IHRE AUFGABEN:
1. Entnehmen Sie dem Artikel über das Computational Science Lab wörtlich die Passage von „Weg frei für“ bis „zum Kaffee getroffen.“.
2. Nennen Sie alle Forschungsgegenstände, die der Artikel über das Computational Science Lab in seinem ersten Satz aufzählt.

TEXTABSCHNITT:
====================
Ein Kaffee mit… Prof. Dr. Robert Jung

Weg frei für Computational Science Lab  [30.01.18]

Das menschliche Herz, Startup-Unternehmen, Landwirtschaft 4.0, Medienanalyse, …: Ihre Forschungsgegenstände könnten unterschiedlicher kaum sein. Dennoch haben sich 11 Hohenheimer Fachgebiete aus allen drei Fakultäten entschieden, in naher Zukunft unter ein gemeinsames Dach zu ziehen. Was sie verbindet: Sie alle arbeiten mit computerintensiven Methoden zur Modellierung und Simulation komplexer Systeme und zur Analyse sehr großer Datenmengen. Möglich wird der interfakultäre Thinktank durch den Ankauf des ehemaligen Tagungszentrums Geno-Akademie in der Steckfeldstraße. Der Online-Kurier hat den Sprecher der Initiative „Computational Science Lab“, Prof. Dr. Robert Jung, zum Kaffee getroffen.
====================
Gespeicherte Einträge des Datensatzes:
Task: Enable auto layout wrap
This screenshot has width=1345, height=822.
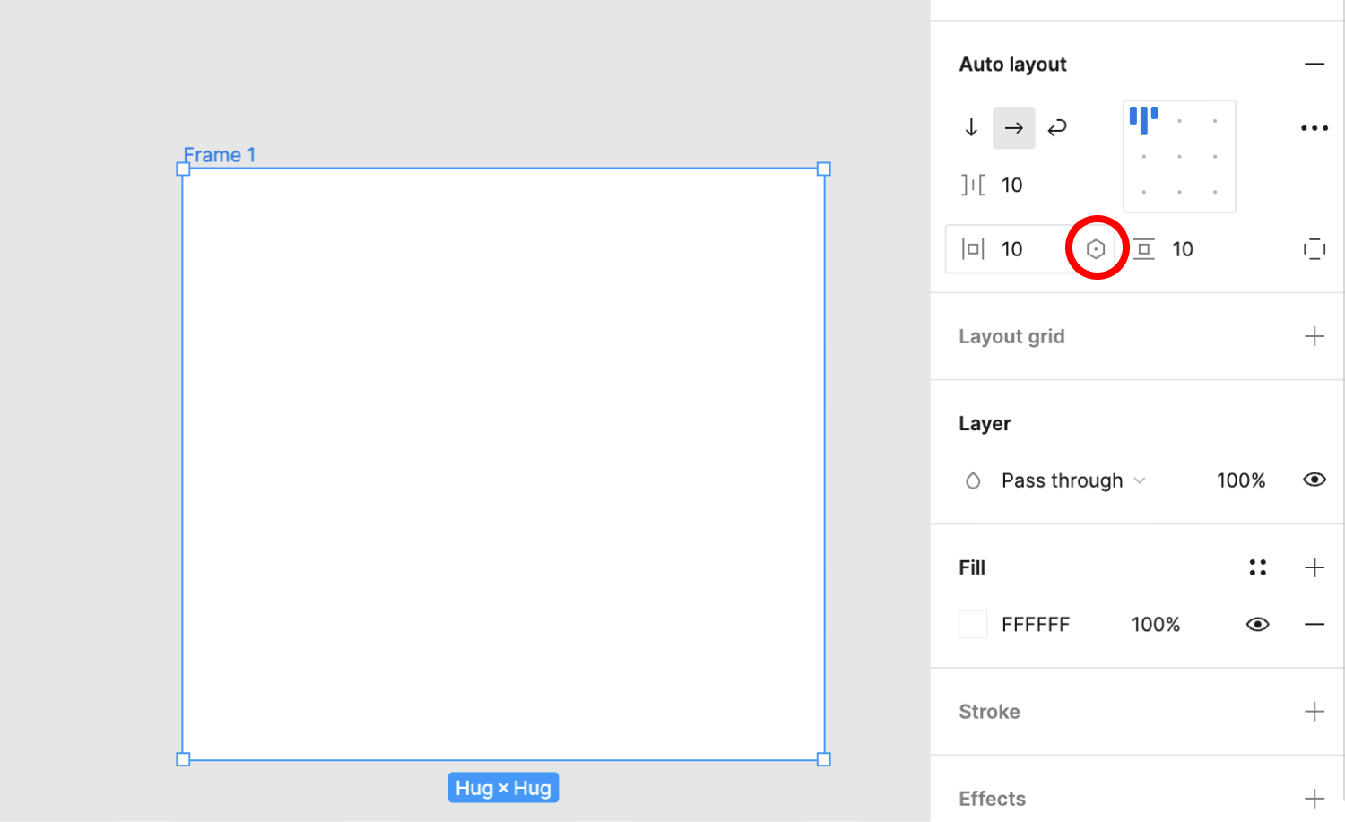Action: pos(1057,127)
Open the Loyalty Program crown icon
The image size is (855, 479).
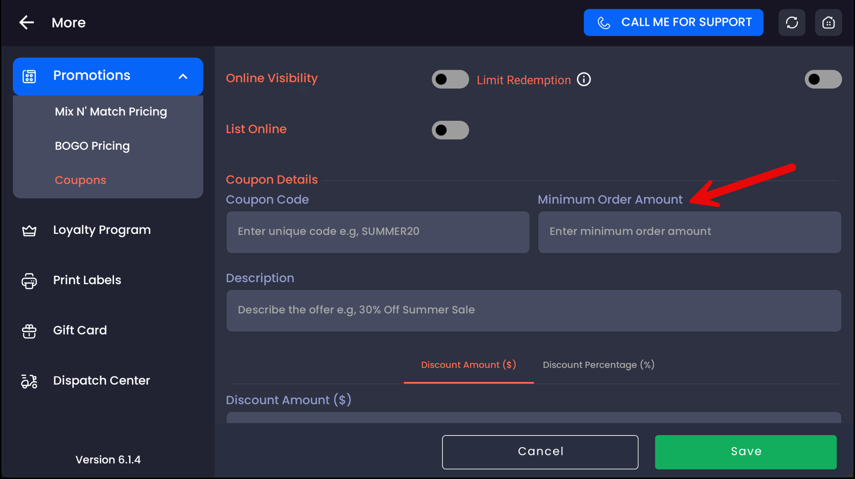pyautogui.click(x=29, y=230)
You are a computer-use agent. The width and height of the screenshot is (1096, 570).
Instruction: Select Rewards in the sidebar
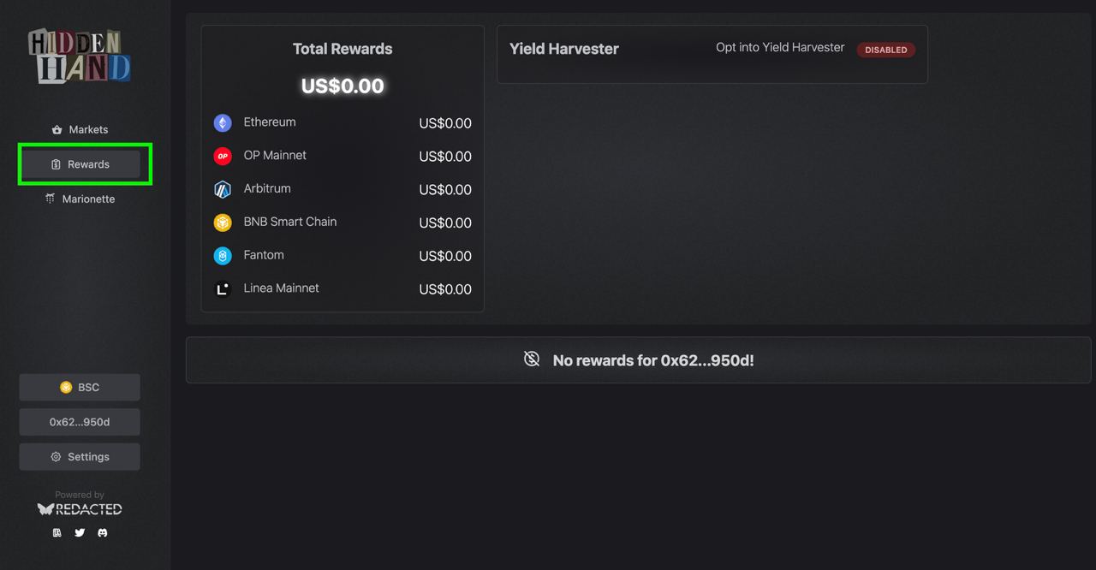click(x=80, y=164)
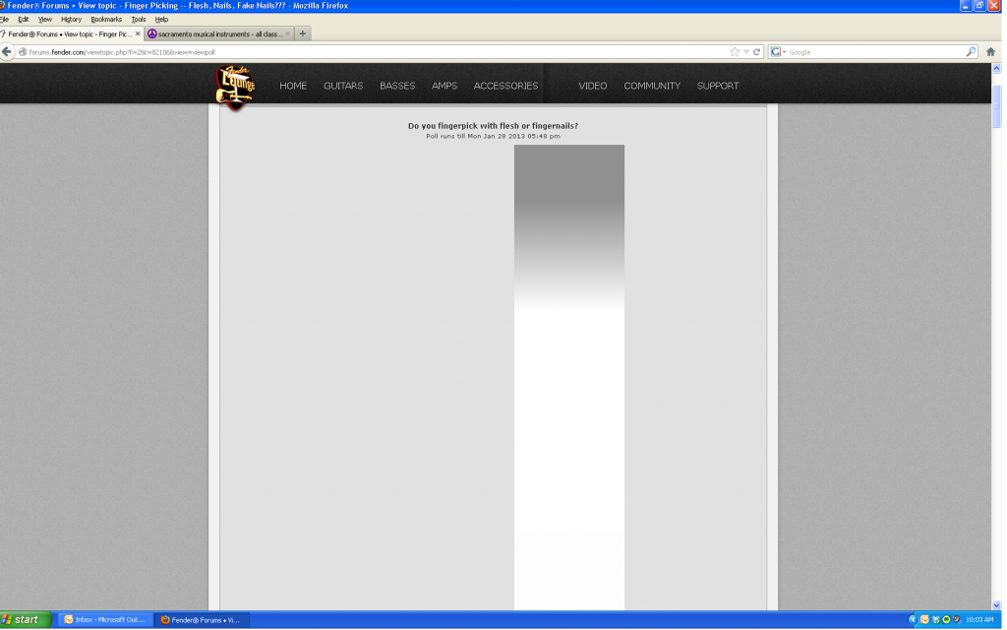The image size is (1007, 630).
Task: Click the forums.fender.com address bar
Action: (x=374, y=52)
====================
LÖSUNGEN:
1.
Weg frei für Computational Science Lab  [30.01.18]

Das menschliche Herz, Startup-Unternehmen, Landwirtschaft 4.0, Medienanalyse, …: Ihre Forschungsgegenstände könnten unterschiedlicher kaum sein. Dennoch haben sich 11 Hohenheimer Fachgebiete aus allen drei Fakultäten entschieden, in naher Zukunft unter ein gemeinsames Dach zu ziehen. Was sie verbindet: Sie alle arbeiten mit computerintensiven Methoden zur Modellierung und Simulation komplexer Systeme und zur Analyse sehr großer Datenmengen. Möglich wird der interfakultäre Thinktank durch den Ankauf des ehemaligen Tagungszentrums Geno-Akademie in der Steckfeldstraße. Der Online-Kurier hat den Sprecher der Initiative „Computational Science Lab“, Prof. Dr. Robert Jung, zum Kaffee getroffen.

2. Das menschliche Herz, Startup-Unternehmen, Landwirtschaft 4.0, Medienanalyse